Provincial / State sides
- Years: Team / Apps / (Points)
- 2003: Northland / 12
- 2004: Auckland / 6
- 2005–08: Canterbury / 31

Super Rugby
- Years: Team / Apps / (Points)
- 2003: Blues / 3 / (0)
- 2004–08: Crusaders / 65 / (65)
- 2013: Highlanders / 9 / (5)

International career
- Years: Team / Apps / (Points)
- 2004–06: New Zealand / 9 / (5)
- 2007: Junior All Blacks / 5 / (10)
- Correct as of 8 February 2007

= Mose Tuiali'i =

Moses Moses Tuiali'i (born 25 March 1981) is a former New Zealand rugby union player and a current schoolteacher. A Loose forward, Tuiali'i notably played for the Crusaders in Super Rugby between 2004 and 2008. He also played for the Blues in 2003 and later for the Highlanders in 2013. In between these years he moved to Japan and signed for Japanese club Yamaha Jubilo.

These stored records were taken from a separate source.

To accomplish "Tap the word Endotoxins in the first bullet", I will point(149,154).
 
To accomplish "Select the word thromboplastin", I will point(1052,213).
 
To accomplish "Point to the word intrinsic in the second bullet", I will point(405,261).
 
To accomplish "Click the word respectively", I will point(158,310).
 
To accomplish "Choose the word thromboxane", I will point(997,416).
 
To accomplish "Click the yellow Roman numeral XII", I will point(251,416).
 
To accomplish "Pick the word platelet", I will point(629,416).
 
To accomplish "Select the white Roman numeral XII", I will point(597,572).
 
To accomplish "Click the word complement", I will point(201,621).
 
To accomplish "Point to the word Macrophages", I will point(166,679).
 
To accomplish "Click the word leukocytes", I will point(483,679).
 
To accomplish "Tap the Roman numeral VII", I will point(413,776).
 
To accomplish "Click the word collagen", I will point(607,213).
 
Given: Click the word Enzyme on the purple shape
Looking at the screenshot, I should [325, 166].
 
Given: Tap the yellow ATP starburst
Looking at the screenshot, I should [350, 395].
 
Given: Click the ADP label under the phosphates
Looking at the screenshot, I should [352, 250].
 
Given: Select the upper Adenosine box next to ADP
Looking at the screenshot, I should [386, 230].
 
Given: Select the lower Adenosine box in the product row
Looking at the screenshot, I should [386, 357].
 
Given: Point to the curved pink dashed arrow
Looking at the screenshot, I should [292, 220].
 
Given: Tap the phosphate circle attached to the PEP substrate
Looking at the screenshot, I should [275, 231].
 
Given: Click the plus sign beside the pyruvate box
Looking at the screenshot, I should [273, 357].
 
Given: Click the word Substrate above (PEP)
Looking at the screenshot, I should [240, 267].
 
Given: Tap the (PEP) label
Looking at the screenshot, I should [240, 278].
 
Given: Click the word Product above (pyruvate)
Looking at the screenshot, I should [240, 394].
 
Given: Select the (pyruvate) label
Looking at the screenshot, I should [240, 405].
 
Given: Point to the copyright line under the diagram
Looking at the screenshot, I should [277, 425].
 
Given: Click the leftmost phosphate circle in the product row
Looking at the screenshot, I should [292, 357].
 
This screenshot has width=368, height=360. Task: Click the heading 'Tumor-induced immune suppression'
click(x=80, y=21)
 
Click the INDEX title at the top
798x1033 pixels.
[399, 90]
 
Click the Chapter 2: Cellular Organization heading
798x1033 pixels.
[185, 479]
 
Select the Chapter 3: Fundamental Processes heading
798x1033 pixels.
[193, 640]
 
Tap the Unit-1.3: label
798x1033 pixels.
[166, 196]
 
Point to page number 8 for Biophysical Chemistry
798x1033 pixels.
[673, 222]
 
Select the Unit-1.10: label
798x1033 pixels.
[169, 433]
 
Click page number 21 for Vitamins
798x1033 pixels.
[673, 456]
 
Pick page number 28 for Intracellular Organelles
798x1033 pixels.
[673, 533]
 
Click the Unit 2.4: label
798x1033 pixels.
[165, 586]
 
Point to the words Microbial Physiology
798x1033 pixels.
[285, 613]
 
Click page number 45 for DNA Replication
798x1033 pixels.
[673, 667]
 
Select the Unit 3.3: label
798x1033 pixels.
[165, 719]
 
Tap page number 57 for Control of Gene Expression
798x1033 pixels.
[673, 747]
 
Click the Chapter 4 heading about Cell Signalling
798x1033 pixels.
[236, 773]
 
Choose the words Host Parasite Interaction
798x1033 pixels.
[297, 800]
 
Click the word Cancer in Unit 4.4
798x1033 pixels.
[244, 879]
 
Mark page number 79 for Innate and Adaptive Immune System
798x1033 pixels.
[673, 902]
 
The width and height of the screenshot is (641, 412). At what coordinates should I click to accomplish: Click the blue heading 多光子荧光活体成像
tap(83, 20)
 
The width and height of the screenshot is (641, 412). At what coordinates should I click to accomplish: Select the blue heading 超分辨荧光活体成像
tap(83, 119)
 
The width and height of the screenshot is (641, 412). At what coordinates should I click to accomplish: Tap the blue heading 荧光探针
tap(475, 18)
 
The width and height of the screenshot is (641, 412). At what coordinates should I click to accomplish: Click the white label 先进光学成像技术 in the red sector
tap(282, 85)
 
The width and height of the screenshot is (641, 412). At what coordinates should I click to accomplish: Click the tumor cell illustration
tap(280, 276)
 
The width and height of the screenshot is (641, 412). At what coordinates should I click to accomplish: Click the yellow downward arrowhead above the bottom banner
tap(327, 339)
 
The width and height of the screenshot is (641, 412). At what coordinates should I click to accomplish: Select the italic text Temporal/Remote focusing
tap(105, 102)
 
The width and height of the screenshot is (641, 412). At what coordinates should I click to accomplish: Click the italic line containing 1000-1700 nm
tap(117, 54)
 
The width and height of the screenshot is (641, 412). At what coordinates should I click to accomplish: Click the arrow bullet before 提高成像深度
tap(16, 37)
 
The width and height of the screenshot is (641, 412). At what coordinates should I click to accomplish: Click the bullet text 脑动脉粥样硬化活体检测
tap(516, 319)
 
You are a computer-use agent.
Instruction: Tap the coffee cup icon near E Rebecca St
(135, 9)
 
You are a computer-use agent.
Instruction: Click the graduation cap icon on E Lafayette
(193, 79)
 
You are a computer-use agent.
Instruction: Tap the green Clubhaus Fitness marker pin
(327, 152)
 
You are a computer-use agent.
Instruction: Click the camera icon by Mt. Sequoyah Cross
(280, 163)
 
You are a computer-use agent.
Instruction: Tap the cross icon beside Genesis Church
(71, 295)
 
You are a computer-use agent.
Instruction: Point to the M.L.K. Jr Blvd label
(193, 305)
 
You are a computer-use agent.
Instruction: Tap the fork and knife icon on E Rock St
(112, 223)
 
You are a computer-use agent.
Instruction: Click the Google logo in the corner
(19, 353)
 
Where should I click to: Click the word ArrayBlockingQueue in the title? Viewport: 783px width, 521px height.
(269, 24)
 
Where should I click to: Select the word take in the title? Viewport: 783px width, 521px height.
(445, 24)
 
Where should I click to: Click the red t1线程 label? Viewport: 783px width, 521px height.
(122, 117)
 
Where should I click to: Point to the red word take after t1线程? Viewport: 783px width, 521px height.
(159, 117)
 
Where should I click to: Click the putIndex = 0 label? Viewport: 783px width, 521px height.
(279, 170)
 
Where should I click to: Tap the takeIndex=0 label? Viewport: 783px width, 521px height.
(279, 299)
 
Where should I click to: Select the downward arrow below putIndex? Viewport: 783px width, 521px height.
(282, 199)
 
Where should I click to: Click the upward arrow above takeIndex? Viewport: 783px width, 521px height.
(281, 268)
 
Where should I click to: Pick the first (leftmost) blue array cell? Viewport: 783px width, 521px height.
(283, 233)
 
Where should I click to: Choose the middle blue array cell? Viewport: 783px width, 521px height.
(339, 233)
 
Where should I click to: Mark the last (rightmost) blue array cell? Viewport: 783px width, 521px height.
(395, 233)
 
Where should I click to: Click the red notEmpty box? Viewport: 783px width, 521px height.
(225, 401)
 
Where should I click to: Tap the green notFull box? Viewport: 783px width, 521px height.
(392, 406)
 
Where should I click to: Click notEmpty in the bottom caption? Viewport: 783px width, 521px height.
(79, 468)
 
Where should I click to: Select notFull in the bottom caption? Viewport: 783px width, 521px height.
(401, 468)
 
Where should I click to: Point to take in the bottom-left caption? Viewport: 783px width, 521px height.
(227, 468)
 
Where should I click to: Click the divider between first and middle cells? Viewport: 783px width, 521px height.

At a provincial level he has represented Northland, Auckland and Canterbury respectively.

Tuiali'i was first selected for the All Blacks in 2004 and played in 9 test matches until 2006.

After he retired from rugby in 2019, he went on to become a physical education teacher for Auckland Normal Intermediate, a role he still holds in 2026.